Re: [PATCH v5 3/3] mm/mempolicy: Support memory hotplug in weighted interleave

From: Oscar Salvador
Date: Wed Apr 02 2025 - 05:51:37 EST


On Wed, Apr 02, 2025 at 10:49:04AM +0900, Rakie Kim wrote:
> The weighted interleave policy distributes page allocations across multiple
> NUMA nodes based on their performance weight, thereby improving memory
> bandwidth utilization. The weight values for each node are configured
> through sysfs.
>
> Previously, sysfs entries for configuring weighted interleave were created
> for all possible nodes (N_POSSIBLE) at initialization, including nodes that
> might not have memory.
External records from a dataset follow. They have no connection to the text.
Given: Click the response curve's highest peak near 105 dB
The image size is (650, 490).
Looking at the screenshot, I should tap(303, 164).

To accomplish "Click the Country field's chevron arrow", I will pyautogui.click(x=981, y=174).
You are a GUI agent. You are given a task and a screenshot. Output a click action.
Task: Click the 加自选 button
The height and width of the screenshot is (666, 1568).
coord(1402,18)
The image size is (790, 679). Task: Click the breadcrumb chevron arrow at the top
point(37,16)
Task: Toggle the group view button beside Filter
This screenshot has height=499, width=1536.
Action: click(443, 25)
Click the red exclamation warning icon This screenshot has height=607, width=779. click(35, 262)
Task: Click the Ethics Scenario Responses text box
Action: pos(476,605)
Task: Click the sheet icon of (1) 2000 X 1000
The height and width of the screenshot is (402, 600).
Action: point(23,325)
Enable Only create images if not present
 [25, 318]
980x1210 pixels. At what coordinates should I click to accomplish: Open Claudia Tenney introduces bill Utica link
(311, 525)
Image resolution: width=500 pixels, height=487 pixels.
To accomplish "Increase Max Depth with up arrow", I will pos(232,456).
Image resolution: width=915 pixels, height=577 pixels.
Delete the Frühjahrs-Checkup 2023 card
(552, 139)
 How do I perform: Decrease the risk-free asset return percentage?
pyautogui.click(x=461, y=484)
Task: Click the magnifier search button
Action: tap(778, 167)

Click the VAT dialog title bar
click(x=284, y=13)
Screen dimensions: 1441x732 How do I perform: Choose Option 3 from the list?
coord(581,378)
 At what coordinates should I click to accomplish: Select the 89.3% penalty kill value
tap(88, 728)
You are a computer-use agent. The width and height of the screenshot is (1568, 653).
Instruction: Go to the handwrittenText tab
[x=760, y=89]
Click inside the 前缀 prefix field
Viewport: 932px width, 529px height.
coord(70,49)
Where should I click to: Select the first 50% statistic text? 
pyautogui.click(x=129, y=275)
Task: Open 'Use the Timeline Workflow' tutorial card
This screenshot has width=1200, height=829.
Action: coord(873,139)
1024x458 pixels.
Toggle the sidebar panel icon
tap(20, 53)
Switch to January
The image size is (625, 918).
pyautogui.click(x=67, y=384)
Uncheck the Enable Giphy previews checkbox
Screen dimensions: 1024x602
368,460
However, not all nodes in N_POSSIBLE are usable at
> runtime, as some may remain memoryless or offline.
> This led to sysfs entries being created for unusable nodes, causing
> potential misconfiguration issues.
>
> To address this issue, this patch modifies the sysfs creation logic to:
> 1) Limit sysfs entries to nodes that are online and have memory, avoiding
> the creation of sysfs entries for nodes that cannot be used.
> 2) Support memory hotplug by dynamically adding and removing sysfs entries
> based on whether a node transitions into or out of the N_MEMORY state.
>
> Additionally, the patch ensures that sysfs attributes are properly managed
> when nodes go offline, preventing stale or redundant entries from persisting
> in the system.
>
> By making these changes, the weighted interleave policy now manages its
> sysfs entries more efficiently, ensuring that only relevant nodes are
> considered for interleaving, and dynamically adapting to memory hotplug
> events.
>
> Signed-off-by: Rakie Kim <rakie.kim@xxxxxx>
> Signed-off-by: Honggyu Kim <honggyu.kim@xxxxxx>
> Signed-off-by: Yunjeong Mun <yunjeong.mun@xxxxxx>

Sorry to jump at v5, and maybe this was already discussed but:

> +static int wi_node_notifier(struct notifier_block *nb,
> + unsigned long action, void *data)
> +{
> + int err;
> + struct memory_notify *arg = data;
> + int nid = arg->status_change_nid;
> +
> + if (nid < 0)
> + goto notifier_end;
> +
> + switch(action) {
> + case MEM_ONLINE:
> + err = sysfs_wi_node_add(nid);
> + if (err) {
> + pr_err("failed to add sysfs [node%d]\n", nid);
> + return NOTIFY_BAD;
> + }
> + break;
> + case MEM_OFFLINE:
> + if (!node_state(nid, N_MEMORY))
> + sysfs_wi_node_release(nid);

This check is not needed.

If status_change_nid is different than NUMA_NO_NODE, it means that the memory
state of the numa node was effectively changed.
So doing:

case MEM_OFFLINE:
sysfs_wi_node_release(nid)

is enough.

--
Oscar Salvador
SUSE Labs